MPRG Biosocial | Biology, Social Disparities, and Development
Human development unfolds in transactions between biology, such as genetics, and social environments. The Max Planck Research Group Biosocial examines how genetic influences and social inequality in childhood combine to shape differential outcomes of education and health across the lifespan.
Children raised in families that are socially disadvantaged have an increased risk of experiencing early life adversity, such as deprivation and threat. Biosocial research provides an important avenue of inquiry for understanding how the social environment intersects with biological processes to shape differential outcomes of education, health, and well-being across the lifespan. Gene-environment interplay can be seen as the primary mechanism by which social inequality affects child and adolescent development, reproducing inequality over generations.
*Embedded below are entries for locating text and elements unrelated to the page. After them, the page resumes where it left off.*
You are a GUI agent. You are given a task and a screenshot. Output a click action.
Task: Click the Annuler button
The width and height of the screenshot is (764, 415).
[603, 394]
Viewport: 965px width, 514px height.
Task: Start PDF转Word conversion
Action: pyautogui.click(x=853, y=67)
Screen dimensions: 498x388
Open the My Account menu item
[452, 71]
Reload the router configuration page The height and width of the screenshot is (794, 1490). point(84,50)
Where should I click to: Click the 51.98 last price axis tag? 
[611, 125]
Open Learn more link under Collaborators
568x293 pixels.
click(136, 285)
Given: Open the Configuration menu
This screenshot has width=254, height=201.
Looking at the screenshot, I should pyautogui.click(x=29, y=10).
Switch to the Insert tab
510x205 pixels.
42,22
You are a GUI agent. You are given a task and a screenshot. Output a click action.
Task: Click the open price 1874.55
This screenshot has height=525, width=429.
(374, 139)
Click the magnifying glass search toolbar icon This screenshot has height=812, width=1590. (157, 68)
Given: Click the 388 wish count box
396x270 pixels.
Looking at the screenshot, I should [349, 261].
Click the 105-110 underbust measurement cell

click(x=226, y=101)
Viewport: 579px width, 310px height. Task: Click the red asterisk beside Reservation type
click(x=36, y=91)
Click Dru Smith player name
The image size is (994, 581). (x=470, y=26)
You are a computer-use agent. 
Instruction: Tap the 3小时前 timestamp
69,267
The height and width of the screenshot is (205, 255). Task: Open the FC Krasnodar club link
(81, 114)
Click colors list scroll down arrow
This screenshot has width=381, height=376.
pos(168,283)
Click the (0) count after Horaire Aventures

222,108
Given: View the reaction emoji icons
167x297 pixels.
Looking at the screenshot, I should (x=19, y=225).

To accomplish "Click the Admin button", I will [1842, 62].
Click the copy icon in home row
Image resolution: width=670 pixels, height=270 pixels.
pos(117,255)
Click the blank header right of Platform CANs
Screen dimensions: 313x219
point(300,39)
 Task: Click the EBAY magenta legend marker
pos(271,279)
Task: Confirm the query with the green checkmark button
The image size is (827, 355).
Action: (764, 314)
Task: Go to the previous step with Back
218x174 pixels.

The Max Planck Research Group Biosocial – Biology, Social Disparities, and Development is motivated by four broad questions:
- Does the epigenome serve as a cellular memory system of early life environmental influences that are relevant for later life health and education?
- What are the behavioral cascades through which genetic differences between children affect life course outcomes?
- How does parenting affect child health and educational performance, controlling for genetic inheritance?
- How does social inequality impose constraints on the expression of genetic differences between people?
We leverage recent genomic innovations, including polygenic and epigenetic methods, in longitudinal population cohorts and randomized trials to advance our understanding of the intergenerational transmission of social inequality. The goal of this research is to reduce the effects of social inequality on child and adolescent well-being by identifying environmental factors that promote more equitable outcomes. Our research commenced in August 2022 and is financially supported by the Max Planck Society, an R01 award by the National Insitutes of Health, the EU Horizon European Social Science Genetics Network, and the Jacobs Foundation.